3. Jewish boys do not commit crimes. No Jewish boy has ever committed a crime, she said. What about Meyer Lansky, the architect of the modern mafia, I asked her one day? He couldn’t have been Jewish, she said, probably a gentile they gave a Jewish name to so they could blame the Jews for what he did.
4. Jewish boys do not play baseball, they do not run around and hit balls with sticks, or throw footballs at one another. They study to become engineers, doctors, lawyers.
My grandmother’s views of the world were unshakeable, fixed in granite, she never changed one of them. I thought of her while reading this morning about Moses Cohen Henriques, who was Bar Mitzvahed in Spain in 1616 and not a dozen years later was running a pirate ship in the Caribbean, seeking revenge on the Spanish Empire, which had driven the Jews from Spain.

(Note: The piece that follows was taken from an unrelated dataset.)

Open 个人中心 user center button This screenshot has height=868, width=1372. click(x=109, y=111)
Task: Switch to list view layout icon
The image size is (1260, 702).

Henriques was a different kind of Pirate, he discussed his targets thoughtfully, gathered intelligence in great detail, abhorred any more violence than was necessary and was generous to his captives, refusing to sell them as slaves but releasing them at the nearest safe port.
His great claim to fame was that he was the only pirate in fifty attempts over two hundred years to capture a Spanish treasure galleon, taking it’s incredibly valuable cargo without harming a soul on board. He also went on to be a friend and adviser to the great Pirate Henry Morgan.
This is a different kind of Jewish boy than I ever heard about, and in his honor, I am getting a Jewish Pirate tattoo Thursday on my birthday. It is a Star Of David with some skulls embedded in the points. Maybe I will be fortunate enough to get to show it to a rabbi. It is, of course, already controversial on Facebook, where many people abhor tattoos and some think the tattoo would evoke the Holocaust. Not for me. “What does Maria say,” asked one horrified woman. “Sure,” she said, “why not?” This seems to her a perfectly normal thing to do.
I am celebrating this unexpected bit of cultural identity and I will also be thinking of Grandma Cohen (perhaps I am related to Moses, my grandfather was a Cohen). Jews can grow up to be pirates, and I can not imagine that Captain Moses Cohen Rodriguez’s wife gave him a lot of guff about the dishes. I guess I am no pirate. We’ll get back to that later.